Information given section start
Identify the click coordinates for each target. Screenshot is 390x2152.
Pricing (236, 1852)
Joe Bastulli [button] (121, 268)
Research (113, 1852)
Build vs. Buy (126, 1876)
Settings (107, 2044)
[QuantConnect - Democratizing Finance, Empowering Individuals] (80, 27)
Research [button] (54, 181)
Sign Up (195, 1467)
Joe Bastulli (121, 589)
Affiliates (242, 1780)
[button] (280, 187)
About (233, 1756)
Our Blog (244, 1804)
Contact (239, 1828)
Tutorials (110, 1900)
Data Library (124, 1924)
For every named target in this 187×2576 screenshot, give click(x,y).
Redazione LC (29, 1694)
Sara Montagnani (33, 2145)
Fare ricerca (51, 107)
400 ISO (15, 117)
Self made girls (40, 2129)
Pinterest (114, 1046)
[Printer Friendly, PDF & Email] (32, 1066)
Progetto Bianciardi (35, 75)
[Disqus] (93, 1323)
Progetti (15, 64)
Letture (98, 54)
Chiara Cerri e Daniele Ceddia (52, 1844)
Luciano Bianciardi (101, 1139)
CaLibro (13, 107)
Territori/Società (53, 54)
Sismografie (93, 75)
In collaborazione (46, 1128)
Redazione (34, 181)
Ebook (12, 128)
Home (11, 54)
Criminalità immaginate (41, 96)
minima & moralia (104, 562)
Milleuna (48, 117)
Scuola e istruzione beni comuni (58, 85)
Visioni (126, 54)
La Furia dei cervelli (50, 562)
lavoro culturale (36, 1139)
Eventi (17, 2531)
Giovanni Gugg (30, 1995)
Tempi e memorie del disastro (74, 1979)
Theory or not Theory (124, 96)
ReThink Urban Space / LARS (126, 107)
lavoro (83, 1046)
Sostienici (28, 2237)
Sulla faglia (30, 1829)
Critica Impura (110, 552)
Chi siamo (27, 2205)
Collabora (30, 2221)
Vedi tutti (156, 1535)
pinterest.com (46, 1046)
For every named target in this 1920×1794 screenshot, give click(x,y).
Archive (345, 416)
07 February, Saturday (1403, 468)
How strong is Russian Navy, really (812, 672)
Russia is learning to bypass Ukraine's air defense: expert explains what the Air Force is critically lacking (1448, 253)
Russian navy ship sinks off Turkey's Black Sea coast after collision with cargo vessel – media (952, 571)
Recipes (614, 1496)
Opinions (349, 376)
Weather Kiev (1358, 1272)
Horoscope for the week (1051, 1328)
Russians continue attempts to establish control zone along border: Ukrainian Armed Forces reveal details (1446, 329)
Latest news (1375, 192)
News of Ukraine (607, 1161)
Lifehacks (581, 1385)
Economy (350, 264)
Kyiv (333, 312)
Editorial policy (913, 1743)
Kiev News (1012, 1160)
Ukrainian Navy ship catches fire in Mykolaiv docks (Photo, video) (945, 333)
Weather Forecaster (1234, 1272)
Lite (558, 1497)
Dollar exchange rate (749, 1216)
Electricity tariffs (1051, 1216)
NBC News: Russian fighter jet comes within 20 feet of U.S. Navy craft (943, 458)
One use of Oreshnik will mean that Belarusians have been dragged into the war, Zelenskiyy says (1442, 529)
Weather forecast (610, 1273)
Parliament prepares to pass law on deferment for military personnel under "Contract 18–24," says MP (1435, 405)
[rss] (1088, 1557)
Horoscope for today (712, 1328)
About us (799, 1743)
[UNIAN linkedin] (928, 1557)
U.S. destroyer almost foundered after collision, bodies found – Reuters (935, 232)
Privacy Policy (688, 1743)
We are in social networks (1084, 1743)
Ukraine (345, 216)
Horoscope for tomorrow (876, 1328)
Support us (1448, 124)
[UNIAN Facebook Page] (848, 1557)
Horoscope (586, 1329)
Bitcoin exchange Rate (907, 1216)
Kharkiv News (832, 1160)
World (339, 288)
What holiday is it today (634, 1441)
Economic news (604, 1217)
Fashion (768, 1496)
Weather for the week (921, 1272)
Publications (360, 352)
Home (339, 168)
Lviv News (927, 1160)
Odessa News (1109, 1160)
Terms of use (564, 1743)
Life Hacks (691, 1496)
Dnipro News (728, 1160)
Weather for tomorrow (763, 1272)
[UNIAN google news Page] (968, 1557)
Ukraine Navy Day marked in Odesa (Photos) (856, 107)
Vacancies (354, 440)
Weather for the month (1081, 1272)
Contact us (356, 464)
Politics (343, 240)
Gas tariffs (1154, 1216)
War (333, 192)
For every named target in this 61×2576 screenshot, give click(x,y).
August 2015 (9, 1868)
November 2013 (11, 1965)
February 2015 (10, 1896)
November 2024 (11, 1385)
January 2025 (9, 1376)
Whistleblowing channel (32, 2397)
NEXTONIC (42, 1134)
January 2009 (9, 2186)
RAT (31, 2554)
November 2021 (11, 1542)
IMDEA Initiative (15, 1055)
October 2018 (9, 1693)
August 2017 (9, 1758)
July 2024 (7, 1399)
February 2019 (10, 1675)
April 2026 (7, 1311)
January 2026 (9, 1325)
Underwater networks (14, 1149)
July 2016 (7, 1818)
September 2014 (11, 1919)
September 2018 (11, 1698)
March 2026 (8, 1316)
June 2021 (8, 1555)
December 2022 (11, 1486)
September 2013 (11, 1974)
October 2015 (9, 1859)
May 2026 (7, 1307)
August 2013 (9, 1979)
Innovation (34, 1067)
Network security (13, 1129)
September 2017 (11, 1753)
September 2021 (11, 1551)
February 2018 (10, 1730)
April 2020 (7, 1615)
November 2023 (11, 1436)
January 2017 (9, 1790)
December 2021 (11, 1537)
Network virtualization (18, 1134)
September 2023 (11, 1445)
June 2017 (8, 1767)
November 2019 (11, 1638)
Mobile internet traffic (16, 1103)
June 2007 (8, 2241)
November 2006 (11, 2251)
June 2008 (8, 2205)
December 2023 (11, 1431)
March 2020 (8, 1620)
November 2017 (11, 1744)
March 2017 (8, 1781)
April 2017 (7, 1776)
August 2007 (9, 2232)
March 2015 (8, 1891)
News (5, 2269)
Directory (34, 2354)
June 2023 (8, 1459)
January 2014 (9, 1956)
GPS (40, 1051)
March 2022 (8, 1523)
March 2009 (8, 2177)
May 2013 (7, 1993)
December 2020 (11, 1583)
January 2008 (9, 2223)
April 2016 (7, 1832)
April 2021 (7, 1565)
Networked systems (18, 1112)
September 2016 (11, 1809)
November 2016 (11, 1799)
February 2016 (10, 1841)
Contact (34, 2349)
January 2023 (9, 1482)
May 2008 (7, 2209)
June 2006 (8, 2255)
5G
Information given section end
* **Exercise requirements**:
Retype exactly the lines of the data above, starting at its first line and finishing with the line that has "Pinterest (114, 1046)" in it.

* **Exercise solution**:
Identify the click coordinates for each target. Screenshot is 390x2152.
Pricing (236, 1852)
Joe Bastulli [button] (121, 268)
Research (113, 1852)
Build vs. Buy (126, 1876)
Settings (107, 2044)
[QuantConnect - Democratizing Finance, Empowering Individuals] (80, 27)
Research [button] (54, 181)
Sign Up (195, 1467)
Joe Bastulli (121, 589)
Affiliates (242, 1780)
[button] (280, 187)
About (233, 1756)
Our Blog (244, 1804)
Contact (239, 1828)
Tutorials (110, 1900)
Data Library (124, 1924)
For every named target in this 187×2576 screenshot, give click(x,y).
Redazione LC (29, 1694)
Sara Montagnani (33, 2145)
Fare ricerca (51, 107)
400 ISO (15, 117)
Self made girls (40, 2129)
Pinterest (114, 1046)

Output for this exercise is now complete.